И настойчиво повторила, отстраняя попытки перевести разговор опять на шутки:

— Нет, я еще раз и совершенно серьезно говорю, отлично понимая всю неуместность подобных бесед в гостиной: я этого требую, это должно быть исполнено во что бы то ни стало, невзирая ни на какие могущие быть протесты со стороны моих родных и близких.

— Да что с тобой? — сказал хозяин. — Из всей твоей речи мне понравилось только твое замечание насчет странности такой гостинной беседы. Что с тобой?

— Только то, что я воспользовалась случаем, тем, что заговорили об этом, — ответила она. — Сколько уже раз собиралась я завещать это письменно и все как-то забываю, откладываю. А мало ли что может быть? Представь себе, что я нынче внезапно умру, — что тут невероятного?
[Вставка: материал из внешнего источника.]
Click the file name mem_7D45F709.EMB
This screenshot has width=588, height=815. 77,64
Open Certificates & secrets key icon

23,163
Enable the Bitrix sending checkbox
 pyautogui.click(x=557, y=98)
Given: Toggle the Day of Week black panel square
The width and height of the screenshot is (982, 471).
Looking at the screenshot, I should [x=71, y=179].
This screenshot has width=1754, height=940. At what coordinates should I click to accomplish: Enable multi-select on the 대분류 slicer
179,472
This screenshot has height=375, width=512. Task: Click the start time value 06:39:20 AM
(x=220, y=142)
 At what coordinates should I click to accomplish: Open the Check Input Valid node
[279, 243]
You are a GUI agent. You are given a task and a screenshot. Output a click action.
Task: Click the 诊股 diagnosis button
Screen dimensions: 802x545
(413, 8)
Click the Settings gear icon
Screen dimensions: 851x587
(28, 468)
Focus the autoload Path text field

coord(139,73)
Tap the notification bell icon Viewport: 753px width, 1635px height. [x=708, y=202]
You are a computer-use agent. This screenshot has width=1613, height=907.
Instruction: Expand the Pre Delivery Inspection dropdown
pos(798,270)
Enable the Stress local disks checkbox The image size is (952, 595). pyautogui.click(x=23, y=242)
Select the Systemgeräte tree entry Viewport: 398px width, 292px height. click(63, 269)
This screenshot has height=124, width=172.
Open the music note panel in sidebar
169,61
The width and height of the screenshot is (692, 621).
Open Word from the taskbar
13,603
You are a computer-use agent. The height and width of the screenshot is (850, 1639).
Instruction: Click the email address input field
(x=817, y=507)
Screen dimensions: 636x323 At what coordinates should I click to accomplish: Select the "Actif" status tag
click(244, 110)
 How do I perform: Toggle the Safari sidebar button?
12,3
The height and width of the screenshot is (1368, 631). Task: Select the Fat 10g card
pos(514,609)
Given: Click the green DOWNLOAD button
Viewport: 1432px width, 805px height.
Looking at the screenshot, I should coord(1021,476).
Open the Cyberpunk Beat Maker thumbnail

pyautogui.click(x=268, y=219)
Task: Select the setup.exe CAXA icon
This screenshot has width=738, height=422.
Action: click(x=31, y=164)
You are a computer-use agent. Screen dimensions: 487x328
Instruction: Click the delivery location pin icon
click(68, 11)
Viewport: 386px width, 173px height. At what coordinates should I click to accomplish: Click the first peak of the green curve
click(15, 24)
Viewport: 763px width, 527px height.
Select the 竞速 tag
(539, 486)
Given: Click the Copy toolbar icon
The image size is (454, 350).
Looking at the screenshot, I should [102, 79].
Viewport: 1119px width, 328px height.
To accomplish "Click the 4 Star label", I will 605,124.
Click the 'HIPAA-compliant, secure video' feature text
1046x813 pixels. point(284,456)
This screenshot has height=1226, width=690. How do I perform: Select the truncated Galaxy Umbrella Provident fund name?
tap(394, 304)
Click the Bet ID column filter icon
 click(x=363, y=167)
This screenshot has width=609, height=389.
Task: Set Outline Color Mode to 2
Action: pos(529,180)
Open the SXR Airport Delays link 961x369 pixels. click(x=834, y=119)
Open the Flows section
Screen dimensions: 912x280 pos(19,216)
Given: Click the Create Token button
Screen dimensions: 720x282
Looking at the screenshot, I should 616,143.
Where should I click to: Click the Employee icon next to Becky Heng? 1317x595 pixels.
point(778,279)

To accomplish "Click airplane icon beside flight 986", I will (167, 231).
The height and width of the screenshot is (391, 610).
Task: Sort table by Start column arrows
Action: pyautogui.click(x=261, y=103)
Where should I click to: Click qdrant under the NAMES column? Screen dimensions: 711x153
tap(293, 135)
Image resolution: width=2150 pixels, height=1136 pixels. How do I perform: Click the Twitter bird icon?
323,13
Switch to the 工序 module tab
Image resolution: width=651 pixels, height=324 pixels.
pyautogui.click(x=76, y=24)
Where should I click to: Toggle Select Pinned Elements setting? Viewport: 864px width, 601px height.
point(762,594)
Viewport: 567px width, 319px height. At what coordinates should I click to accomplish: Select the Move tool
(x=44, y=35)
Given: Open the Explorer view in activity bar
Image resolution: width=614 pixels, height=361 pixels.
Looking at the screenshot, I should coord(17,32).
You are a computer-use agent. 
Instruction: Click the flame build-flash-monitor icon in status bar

А ровно через неделю после того именно это и случилось — она умерла перед самым выездом в театр: уже шла по вестибюлю к выходу и вдруг со странной улыбкой схватилась за руку сопровождавшего ее лакея — и тот едва успел поддержать ее. Я узнал эту совершенно дикую по неожиданности новость от знакомого на улице и почему-то с необыкновенной поспешностью пошел домой, простясь с ним. Мне показалось, что тотчас же надо сделать что-то решительное, чем-то резко проявить себя. Но дома моей изобретательности хватило только на то, чтобы торопливо набить трубку, торопливо закурить, сесть в кресло… Была весна, конец марта. Париж празднично сиял, кипел жизнью. У нас в Пасси цвели и зеленели сады. По потолку надо мной топали, бегали дети, кто-то все начинал играть на пианино что-то шутливое, милое. В открытое окно входила весенняя свежесть и глядела верхушка старого черного дерева, широко раскинувшего узор своей мелкой изумрудно-яркой зелени, особенно прелестной в силу противоположности с черной сетью сучьев. Там, за окном, сыпали веселим треском воробьи, поминутно заливалась сладкими трелями какая-то птичка, а наверху топали и играли, и нее это сливалось с непрерывным смутным шумом города, с дальним гулом трамваев, с рожками автомобилей, со всем тем, чем так беззаботно при всей своей озабоченности жил весенний Париж…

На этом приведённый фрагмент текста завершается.